• Task directions: Output all of the entries below precisely as written.

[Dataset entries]
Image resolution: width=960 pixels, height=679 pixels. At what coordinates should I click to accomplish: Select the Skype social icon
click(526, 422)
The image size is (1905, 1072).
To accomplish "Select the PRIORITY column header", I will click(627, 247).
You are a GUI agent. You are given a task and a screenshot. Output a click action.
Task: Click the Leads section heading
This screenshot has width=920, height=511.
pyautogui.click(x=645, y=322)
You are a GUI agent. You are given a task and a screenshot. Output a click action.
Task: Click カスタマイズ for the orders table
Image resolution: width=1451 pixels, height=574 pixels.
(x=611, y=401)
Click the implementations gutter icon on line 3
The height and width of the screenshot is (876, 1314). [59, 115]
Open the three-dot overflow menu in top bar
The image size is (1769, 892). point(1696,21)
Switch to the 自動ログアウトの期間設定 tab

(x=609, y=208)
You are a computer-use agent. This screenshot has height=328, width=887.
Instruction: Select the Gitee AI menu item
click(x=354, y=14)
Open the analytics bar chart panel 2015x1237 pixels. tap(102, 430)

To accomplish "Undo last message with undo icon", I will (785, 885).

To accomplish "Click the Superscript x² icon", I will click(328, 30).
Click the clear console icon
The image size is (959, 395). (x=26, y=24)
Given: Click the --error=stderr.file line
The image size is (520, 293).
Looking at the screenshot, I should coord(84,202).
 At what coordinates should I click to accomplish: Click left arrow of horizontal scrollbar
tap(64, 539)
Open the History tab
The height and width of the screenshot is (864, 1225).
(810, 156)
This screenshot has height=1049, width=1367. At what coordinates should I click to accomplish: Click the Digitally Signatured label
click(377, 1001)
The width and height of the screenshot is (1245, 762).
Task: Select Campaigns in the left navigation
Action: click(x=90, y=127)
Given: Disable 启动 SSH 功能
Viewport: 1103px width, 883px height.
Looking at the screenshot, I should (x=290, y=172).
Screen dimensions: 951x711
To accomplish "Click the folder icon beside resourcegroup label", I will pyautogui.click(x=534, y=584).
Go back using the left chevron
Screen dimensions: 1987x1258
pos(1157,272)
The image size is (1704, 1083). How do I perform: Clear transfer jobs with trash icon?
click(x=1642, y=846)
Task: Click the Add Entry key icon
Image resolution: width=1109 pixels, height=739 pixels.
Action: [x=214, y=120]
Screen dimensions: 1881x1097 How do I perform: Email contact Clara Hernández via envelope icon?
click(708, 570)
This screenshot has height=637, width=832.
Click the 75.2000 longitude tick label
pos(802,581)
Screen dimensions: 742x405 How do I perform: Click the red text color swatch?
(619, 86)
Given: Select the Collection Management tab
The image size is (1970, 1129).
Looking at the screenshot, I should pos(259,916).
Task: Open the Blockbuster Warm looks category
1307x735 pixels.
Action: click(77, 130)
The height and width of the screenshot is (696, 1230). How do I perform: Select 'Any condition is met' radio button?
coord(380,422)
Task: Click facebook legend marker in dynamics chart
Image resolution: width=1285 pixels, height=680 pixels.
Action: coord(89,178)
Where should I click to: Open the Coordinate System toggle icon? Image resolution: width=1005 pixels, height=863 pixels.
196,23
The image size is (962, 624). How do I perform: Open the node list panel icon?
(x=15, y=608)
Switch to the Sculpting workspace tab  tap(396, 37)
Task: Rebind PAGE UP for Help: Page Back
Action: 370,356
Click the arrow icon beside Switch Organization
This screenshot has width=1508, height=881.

• Solution to this task:
Image resolution: width=960 pixels, height=679 pixels. At what coordinates should I click to accomplish: Select the Skype social icon
click(526, 422)
The image size is (1905, 1072).
To accomplish "Select the PRIORITY column header", I will click(627, 247).
You are a GUI agent. You are given a task and a screenshot. Output a click action.
Task: Click the Leads section heading
This screenshot has width=920, height=511.
pyautogui.click(x=645, y=322)
You are a GUI agent. You are given a task and a screenshot. Output a click action.
Task: Click カスタマイズ for the orders table
Image resolution: width=1451 pixels, height=574 pixels.
(x=611, y=401)
Click the implementations gutter icon on line 3
The height and width of the screenshot is (876, 1314). [59, 115]
Open the three-dot overflow menu in top bar
The image size is (1769, 892). point(1696,21)
Switch to the 自動ログアウトの期間設定 tab

(x=609, y=208)
You are a computer-use agent. This screenshot has height=328, width=887.
Instruction: Select the Gitee AI menu item
click(x=354, y=14)
Open the analytics bar chart panel 2015x1237 pixels. tap(102, 430)

To accomplish "Undo last message with undo icon", I will (785, 885).

To accomplish "Click the Superscript x² icon", I will click(328, 30).
Click the clear console icon
The image size is (959, 395). (x=26, y=24)
Given: Click the --error=stderr.file line
The image size is (520, 293).
Looking at the screenshot, I should coord(84,202).
 At what coordinates should I click to accomplish: Click left arrow of horizontal scrollbar
tap(64, 539)
Open the History tab
The height and width of the screenshot is (864, 1225).
(810, 156)
This screenshot has height=1049, width=1367. At what coordinates should I click to accomplish: Click the Digitally Signatured label
click(377, 1001)
The width and height of the screenshot is (1245, 762).
Task: Select Campaigns in the left navigation
Action: click(x=90, y=127)
Given: Disable 启动 SSH 功能
Viewport: 1103px width, 883px height.
Looking at the screenshot, I should (x=290, y=172).
Screen dimensions: 951x711
To accomplish "Click the folder icon beside resourcegroup label", I will pyautogui.click(x=534, y=584).
Go back using the left chevron
Screen dimensions: 1987x1258
pos(1157,272)
The image size is (1704, 1083). How do I perform: Clear transfer jobs with trash icon?
click(x=1642, y=846)
Task: Click the Add Entry key icon
Image resolution: width=1109 pixels, height=739 pixels.
Action: [x=214, y=120]
Screen dimensions: 1881x1097 How do I perform: Email contact Clara Hernández via envelope icon?
click(708, 570)
This screenshot has height=637, width=832.
Click the 75.2000 longitude tick label
pos(802,581)
Screen dimensions: 742x405 How do I perform: Click the red text color swatch?
(619, 86)
Given: Select the Collection Management tab
The image size is (1970, 1129).
Looking at the screenshot, I should pos(259,916).
Task: Open the Blockbuster Warm looks category
1307x735 pixels.
Action: click(77, 130)
The height and width of the screenshot is (696, 1230). How do I perform: Select 'Any condition is met' radio button?
coord(380,422)
Task: Click facebook legend marker in dynamics chart
Image resolution: width=1285 pixels, height=680 pixels.
Action: coord(89,178)
Where should I click to: Open the Coordinate System toggle icon? Image resolution: width=1005 pixels, height=863 pixels.
196,23
The image size is (962, 624). How do I perform: Open the node list panel icon?
(x=15, y=608)
Switch to the Sculpting workspace tab  tap(396, 37)
Task: Rebind PAGE UP for Help: Page Back
Action: 370,356
Click the arrow icon beside Switch Organization
This screenshot has width=1508, height=881.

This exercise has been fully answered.